_Required task_
Extract, unchanged, every line from the rows below that contains the string "mode".

____

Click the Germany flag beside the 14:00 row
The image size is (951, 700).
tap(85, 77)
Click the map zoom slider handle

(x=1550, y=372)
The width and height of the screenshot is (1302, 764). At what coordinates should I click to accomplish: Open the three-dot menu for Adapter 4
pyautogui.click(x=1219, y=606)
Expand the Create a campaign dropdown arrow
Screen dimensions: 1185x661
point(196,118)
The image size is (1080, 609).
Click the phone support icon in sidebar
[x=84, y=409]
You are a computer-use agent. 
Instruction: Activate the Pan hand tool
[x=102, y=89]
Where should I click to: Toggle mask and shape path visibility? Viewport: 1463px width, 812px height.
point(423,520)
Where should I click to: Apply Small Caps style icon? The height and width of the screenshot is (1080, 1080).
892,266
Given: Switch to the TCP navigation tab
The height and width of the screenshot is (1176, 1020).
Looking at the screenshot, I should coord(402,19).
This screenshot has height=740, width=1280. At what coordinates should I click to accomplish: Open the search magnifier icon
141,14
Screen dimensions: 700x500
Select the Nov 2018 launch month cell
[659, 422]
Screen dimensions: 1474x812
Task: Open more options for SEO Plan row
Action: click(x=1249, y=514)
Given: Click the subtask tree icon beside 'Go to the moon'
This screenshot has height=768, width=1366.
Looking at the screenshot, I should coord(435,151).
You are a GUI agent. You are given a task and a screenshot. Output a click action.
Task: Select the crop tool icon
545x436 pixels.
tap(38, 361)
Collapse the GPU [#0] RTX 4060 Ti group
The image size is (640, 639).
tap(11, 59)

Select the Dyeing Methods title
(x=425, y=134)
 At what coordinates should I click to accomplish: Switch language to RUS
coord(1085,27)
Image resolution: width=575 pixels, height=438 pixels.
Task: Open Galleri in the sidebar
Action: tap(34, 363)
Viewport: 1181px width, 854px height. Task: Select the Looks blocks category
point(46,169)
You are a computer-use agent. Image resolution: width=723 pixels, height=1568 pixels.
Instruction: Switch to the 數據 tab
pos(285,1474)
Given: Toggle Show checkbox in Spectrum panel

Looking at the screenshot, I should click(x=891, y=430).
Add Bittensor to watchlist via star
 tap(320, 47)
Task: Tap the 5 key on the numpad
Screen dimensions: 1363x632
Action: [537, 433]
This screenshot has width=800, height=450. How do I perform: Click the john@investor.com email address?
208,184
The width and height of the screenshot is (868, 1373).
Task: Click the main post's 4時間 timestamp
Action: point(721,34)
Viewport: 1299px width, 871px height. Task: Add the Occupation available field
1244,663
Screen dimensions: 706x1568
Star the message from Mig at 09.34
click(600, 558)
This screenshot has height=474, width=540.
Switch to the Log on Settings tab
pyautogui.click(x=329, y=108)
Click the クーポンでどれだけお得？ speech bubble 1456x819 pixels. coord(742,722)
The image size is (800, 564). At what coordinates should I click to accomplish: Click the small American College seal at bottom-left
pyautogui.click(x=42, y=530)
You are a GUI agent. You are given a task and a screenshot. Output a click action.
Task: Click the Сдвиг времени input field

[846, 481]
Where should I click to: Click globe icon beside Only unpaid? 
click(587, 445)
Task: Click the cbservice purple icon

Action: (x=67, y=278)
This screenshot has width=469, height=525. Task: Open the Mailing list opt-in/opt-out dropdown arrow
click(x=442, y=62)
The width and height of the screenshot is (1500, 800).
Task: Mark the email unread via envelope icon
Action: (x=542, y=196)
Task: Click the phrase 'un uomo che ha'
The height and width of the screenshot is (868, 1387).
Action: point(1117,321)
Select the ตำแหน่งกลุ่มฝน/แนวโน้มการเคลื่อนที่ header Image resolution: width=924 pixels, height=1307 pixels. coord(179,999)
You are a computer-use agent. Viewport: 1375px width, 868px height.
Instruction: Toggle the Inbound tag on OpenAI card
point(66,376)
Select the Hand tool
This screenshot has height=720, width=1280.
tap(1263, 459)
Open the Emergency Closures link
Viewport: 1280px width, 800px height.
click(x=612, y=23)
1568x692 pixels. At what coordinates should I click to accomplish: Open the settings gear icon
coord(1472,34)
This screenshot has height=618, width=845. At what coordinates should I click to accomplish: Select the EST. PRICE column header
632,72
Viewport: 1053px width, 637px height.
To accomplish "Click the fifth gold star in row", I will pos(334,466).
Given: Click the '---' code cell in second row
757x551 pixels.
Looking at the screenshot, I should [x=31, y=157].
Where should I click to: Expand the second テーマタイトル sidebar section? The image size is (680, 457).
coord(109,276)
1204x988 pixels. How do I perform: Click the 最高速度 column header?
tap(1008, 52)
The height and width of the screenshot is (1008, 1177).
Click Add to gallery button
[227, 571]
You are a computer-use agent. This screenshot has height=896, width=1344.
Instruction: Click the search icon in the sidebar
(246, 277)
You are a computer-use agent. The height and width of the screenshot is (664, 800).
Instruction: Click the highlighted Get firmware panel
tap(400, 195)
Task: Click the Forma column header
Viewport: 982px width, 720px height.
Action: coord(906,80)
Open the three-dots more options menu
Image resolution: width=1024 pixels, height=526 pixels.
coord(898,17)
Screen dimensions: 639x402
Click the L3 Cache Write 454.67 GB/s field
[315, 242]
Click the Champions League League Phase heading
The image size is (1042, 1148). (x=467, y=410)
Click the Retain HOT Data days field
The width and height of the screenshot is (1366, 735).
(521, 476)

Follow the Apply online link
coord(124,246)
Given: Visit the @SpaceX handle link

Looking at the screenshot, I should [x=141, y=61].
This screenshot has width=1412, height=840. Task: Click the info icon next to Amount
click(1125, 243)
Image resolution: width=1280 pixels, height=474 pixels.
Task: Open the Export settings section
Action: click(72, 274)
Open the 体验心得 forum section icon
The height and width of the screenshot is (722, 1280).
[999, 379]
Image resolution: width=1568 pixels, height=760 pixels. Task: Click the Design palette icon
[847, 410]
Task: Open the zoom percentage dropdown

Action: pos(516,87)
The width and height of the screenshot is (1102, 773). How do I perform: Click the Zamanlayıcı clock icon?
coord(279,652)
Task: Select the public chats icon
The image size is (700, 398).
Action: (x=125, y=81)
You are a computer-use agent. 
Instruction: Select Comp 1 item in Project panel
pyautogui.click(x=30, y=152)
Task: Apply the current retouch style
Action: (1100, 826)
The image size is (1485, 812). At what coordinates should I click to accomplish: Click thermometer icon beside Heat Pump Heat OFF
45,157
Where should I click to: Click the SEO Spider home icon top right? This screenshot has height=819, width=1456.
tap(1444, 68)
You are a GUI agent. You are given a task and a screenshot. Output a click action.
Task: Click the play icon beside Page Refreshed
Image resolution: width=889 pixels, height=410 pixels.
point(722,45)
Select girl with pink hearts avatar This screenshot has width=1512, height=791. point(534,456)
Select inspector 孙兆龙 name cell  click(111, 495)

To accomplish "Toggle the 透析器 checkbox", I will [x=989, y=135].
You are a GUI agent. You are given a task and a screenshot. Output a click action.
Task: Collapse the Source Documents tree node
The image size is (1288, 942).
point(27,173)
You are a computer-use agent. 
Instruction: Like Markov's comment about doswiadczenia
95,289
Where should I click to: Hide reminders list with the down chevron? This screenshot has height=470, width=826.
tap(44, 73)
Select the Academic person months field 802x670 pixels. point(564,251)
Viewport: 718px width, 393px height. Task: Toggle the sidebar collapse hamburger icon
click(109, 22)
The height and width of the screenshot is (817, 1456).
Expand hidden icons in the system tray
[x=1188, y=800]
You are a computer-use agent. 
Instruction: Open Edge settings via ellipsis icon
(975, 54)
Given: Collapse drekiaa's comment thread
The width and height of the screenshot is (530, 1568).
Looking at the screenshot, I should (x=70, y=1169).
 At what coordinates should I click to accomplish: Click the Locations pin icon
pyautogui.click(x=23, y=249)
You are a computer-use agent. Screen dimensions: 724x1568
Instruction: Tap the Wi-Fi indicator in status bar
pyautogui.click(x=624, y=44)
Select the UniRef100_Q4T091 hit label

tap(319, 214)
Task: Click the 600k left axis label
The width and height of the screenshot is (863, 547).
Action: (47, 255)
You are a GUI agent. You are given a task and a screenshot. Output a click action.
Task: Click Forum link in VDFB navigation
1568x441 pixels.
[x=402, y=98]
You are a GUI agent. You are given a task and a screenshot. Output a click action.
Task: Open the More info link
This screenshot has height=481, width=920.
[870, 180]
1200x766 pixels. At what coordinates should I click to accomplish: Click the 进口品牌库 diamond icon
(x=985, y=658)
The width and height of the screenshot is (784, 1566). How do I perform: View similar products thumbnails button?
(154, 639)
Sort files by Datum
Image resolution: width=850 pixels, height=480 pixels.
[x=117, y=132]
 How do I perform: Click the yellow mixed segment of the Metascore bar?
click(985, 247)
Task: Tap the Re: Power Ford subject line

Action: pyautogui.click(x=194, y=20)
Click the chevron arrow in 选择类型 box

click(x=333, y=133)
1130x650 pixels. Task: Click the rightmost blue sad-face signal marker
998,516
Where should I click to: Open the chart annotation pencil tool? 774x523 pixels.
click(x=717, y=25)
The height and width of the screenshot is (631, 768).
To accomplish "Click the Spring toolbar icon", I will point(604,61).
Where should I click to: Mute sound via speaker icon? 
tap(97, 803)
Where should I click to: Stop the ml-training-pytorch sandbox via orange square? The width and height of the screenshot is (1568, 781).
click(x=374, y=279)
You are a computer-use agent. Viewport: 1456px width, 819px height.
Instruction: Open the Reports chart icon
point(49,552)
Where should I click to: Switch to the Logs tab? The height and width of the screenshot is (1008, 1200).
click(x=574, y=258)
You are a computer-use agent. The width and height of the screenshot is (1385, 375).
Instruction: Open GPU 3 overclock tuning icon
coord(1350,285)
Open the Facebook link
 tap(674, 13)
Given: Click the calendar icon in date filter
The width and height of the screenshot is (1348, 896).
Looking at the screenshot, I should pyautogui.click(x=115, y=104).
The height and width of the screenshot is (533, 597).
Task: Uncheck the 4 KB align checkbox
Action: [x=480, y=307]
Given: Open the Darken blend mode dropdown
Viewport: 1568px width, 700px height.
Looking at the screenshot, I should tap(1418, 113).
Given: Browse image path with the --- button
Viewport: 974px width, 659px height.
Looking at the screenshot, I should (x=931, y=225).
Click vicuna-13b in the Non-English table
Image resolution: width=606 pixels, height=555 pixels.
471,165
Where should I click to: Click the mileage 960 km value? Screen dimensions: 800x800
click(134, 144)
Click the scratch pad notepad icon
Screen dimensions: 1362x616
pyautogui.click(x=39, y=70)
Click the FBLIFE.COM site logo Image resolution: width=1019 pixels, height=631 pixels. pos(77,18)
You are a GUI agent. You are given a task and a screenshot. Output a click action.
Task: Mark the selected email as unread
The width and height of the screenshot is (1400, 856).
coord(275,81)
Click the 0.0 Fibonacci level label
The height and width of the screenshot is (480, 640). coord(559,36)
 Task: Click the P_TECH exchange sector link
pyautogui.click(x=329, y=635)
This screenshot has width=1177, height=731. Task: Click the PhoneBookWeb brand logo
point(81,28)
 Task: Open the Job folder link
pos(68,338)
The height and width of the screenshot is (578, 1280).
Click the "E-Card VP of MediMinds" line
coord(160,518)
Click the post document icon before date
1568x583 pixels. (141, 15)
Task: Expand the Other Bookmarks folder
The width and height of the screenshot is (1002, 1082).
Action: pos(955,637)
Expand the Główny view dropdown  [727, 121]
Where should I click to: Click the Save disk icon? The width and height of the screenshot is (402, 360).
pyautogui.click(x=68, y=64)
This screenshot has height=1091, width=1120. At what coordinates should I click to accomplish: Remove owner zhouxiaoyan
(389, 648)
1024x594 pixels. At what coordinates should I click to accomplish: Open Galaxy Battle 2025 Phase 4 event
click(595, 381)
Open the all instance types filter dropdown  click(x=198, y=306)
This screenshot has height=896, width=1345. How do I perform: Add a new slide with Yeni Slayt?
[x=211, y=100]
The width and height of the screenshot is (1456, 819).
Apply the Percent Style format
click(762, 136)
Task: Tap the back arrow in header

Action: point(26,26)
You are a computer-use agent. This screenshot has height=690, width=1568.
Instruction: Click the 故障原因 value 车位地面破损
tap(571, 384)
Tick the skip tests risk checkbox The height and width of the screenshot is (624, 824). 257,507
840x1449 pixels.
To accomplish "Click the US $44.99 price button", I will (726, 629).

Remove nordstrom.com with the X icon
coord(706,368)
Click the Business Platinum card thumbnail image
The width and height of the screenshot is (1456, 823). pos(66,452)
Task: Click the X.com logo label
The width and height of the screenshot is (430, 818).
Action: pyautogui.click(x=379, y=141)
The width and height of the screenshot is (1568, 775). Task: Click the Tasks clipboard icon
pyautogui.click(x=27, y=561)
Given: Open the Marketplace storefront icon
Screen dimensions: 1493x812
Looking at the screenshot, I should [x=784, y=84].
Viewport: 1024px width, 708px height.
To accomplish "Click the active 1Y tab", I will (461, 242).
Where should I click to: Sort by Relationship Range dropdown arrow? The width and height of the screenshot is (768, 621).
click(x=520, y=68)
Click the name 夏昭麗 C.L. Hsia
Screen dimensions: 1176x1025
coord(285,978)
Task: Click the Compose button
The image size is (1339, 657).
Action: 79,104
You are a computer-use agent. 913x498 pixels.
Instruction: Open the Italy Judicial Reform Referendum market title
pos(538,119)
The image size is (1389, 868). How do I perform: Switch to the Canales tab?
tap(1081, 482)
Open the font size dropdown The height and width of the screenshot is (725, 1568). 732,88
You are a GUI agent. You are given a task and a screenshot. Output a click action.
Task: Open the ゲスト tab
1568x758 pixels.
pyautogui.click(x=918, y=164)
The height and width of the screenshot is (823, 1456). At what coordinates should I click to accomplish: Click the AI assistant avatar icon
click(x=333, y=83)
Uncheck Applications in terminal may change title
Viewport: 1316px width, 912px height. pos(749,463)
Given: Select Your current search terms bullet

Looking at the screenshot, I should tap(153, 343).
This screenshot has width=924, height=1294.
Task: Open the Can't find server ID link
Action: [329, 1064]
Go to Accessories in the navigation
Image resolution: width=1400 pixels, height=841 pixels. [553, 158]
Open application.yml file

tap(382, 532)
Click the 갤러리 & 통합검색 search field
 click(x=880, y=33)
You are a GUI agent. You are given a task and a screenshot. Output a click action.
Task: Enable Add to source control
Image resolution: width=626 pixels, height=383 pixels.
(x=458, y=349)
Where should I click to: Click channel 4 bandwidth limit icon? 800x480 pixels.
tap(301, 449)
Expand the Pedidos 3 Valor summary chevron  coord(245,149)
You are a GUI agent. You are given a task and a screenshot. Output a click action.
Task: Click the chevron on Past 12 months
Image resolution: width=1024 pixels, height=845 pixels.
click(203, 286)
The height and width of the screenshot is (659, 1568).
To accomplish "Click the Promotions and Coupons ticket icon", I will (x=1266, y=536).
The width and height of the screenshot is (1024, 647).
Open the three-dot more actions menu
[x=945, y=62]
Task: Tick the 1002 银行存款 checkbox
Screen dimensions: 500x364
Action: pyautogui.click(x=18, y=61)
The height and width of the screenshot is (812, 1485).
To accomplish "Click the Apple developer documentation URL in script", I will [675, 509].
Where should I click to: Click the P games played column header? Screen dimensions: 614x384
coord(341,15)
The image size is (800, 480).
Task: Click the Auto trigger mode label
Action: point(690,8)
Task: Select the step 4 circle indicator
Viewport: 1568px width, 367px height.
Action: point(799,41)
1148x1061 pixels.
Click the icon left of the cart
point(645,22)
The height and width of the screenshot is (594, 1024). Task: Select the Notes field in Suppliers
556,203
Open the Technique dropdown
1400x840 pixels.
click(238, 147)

____

_Exercise solution_
Given: Open the Darken blend mode dropdown
Task: Click the Auto trigger mode label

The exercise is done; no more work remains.